Each evening, when the mist begins to rise from the water, and the night bell rings, the lay sisters call her in and she climbs wearily from the stream and gathers her baskets and together they trudge back up to the beggars’ gate. They wait while Sister Matilda comes and unlocks the gate that she once slammed in the giant’s face. Then Sister Matilda admits her, takes her to her cell, pushes her in, and draws the bar of the door behind her.

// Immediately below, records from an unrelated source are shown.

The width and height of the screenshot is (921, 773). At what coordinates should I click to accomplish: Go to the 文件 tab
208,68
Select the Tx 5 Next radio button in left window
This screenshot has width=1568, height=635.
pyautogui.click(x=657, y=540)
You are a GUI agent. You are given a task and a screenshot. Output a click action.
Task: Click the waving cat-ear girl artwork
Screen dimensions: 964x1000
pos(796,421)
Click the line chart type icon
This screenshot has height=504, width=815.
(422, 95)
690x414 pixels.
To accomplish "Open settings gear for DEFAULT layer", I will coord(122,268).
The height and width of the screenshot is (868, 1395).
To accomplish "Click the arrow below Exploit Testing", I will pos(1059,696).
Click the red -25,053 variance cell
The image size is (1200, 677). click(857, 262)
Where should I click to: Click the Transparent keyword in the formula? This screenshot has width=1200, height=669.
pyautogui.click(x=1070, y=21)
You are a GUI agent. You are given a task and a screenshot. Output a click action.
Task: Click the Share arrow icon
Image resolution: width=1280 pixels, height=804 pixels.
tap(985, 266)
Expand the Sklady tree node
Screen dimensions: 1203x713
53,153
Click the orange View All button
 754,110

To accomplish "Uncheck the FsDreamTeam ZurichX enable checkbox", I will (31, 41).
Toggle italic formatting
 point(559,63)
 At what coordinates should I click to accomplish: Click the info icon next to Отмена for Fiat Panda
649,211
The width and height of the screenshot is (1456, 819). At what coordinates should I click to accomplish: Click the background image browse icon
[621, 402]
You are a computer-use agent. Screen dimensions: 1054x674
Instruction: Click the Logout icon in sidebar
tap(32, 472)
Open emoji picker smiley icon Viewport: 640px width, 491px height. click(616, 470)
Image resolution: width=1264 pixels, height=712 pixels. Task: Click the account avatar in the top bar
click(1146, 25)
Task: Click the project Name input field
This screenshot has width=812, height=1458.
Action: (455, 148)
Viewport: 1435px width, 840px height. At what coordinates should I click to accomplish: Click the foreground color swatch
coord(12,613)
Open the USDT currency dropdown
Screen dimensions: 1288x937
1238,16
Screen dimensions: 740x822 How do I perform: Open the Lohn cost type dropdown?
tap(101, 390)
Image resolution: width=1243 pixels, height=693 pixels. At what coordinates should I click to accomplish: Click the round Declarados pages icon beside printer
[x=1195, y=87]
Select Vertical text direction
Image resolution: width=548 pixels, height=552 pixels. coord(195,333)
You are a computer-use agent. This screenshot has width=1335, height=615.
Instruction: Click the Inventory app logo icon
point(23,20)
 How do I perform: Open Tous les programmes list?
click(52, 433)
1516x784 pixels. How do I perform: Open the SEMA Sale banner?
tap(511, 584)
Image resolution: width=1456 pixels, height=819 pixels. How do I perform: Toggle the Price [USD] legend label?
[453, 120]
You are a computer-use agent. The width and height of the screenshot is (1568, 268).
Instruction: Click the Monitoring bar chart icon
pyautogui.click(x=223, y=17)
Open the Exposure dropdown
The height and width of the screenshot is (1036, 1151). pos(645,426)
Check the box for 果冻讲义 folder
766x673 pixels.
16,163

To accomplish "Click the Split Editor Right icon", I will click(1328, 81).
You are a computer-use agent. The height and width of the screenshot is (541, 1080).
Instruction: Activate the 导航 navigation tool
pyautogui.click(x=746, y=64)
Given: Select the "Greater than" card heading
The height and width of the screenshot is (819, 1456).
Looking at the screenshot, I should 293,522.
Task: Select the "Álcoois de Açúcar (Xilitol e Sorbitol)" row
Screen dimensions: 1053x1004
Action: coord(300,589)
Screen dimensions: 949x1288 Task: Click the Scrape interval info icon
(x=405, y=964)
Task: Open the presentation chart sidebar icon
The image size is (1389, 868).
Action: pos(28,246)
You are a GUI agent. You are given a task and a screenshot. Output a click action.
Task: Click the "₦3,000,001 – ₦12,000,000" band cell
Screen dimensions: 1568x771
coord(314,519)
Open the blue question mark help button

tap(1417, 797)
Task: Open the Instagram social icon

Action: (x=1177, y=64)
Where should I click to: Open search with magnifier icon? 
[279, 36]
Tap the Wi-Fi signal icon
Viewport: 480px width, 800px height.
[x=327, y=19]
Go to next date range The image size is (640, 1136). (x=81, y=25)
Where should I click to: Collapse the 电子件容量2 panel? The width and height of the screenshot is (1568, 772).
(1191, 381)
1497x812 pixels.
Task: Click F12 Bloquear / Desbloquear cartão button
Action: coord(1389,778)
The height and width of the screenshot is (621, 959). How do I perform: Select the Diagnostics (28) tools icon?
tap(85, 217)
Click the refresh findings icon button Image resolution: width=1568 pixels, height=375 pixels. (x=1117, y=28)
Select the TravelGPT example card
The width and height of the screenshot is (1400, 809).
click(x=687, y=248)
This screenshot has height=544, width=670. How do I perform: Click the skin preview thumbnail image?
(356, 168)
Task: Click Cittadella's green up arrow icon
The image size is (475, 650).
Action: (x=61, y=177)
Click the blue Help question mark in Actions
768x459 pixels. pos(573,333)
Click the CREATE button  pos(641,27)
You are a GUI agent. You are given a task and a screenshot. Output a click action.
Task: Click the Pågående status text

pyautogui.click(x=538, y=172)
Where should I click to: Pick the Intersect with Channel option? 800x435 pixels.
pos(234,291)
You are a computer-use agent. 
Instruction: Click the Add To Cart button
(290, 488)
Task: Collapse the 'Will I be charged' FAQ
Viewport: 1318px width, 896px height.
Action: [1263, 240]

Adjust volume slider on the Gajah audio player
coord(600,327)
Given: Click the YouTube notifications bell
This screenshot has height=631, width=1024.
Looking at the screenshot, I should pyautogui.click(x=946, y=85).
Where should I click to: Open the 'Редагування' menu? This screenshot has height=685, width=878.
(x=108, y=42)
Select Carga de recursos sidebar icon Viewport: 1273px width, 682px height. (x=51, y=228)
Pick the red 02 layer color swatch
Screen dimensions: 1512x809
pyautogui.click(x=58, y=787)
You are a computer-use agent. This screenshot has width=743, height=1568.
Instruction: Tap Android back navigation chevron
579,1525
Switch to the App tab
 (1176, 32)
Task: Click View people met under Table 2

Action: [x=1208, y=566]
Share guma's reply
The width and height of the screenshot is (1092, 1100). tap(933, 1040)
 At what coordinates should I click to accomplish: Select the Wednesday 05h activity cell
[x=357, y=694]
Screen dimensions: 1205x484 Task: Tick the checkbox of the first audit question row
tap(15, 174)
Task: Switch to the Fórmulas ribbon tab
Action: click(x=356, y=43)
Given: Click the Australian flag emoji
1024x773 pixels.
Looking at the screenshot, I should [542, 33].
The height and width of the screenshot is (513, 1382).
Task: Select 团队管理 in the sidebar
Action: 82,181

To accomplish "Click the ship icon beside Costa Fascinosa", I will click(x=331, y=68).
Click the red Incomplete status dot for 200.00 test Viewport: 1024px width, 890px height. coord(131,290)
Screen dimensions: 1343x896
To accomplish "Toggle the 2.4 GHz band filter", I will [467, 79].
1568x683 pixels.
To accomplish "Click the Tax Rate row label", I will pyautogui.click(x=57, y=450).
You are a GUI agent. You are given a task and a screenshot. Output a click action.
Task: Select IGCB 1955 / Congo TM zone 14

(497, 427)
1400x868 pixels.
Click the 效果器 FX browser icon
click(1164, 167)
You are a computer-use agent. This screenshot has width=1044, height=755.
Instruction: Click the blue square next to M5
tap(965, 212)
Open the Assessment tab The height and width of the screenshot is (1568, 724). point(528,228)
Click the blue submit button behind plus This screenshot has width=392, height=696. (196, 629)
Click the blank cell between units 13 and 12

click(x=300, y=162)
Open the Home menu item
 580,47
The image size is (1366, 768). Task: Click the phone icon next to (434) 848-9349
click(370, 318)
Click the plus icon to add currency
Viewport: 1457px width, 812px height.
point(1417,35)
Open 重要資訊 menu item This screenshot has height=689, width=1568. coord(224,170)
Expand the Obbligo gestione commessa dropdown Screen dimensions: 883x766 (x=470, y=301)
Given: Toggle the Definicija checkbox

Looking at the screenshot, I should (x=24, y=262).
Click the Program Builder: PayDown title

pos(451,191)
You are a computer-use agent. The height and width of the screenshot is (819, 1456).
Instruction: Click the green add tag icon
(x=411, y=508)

Sleep always comes quickly. But every night she is woken with the other sisters and is led down the stone steps and across the yard and around the wings of the cloister to the nave, where she joins the community to observe the hour. She stands there with the junior nuns, dizzy with fatigue, listening to the lector read the psalms from the other side of the wall, and if she were not so tired, if she had not worked herself half to death to avoid just this situation, this would be the time she feared most, for this is when she must face the Prioress.
And there she stands, the Prioress, across the tiles from Katherine, a head above the next tallest sister, or she kneels at her prie-dieu with her huge hands clasped tight in that simulacrum of prayer, with that heavy brow lowered and her eyes tight shut, and whenever Katherine glances at her she cannot help but shudder. It is a mixture of fear and revulsion, very powerful, that sometimes makes her gag.
And the Prioress knows it. She plays on it. Sometimes she will ignore Katherine, and pursue this pretence of prayer; then at other times Katherine’s gaze will be drawn to her, and she will find herself staring into those eyes that carry such a charge of hatred that Katherine will almost cry out.